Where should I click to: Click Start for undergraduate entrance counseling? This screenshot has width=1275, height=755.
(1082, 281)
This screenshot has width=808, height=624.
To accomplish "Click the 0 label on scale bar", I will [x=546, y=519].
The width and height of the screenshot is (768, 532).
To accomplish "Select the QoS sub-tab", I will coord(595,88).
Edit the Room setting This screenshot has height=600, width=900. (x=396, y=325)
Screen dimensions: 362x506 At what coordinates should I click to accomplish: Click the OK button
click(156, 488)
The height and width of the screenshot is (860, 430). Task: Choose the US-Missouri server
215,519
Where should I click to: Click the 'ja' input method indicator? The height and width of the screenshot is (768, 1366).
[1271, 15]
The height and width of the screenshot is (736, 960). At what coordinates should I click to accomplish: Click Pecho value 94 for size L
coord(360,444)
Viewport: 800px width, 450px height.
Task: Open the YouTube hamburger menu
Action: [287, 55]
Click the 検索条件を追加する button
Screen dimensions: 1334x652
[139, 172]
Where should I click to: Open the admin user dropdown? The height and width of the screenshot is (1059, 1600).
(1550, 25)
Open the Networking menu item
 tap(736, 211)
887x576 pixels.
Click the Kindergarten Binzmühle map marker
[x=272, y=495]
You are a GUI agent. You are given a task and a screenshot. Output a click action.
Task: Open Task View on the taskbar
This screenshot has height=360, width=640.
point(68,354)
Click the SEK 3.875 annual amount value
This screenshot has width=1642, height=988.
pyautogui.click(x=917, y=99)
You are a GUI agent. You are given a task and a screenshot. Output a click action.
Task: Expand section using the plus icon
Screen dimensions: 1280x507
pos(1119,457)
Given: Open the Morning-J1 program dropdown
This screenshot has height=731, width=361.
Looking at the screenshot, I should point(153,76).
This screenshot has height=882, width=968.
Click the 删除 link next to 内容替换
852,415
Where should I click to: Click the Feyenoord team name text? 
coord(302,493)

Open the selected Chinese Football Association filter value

### INSTRUCTIONS TO FOLLOW
Starting with the line that contains "Click the Kindergarten Binzmühle map marker", print every line through the end of the entries above exactly as written, both boundary lines included, and nothing else.

### FINAL ANSWER
Click the Kindergarten Binzmühle map marker
[x=272, y=495]
You are a GUI agent. You are given a task and a screenshot. Output a click action.
Task: Open Task View on the taskbar
This screenshot has height=360, width=640.
point(68,354)
Click the SEK 3.875 annual amount value
This screenshot has width=1642, height=988.
pyautogui.click(x=917, y=99)
You are a GUI agent. You are given a task and a screenshot. Output a click action.
Task: Expand section using the plus icon
Screen dimensions: 1280x507
pos(1119,457)
Given: Open the Morning-J1 program dropdown
This screenshot has height=731, width=361.
Looking at the screenshot, I should point(153,76).
This screenshot has height=882, width=968.
Click the 删除 link next to 内容替换
852,415
Where should I click to: Click the Feyenoord team name text? 
coord(302,493)

Open the selected Chinese Football Association filter value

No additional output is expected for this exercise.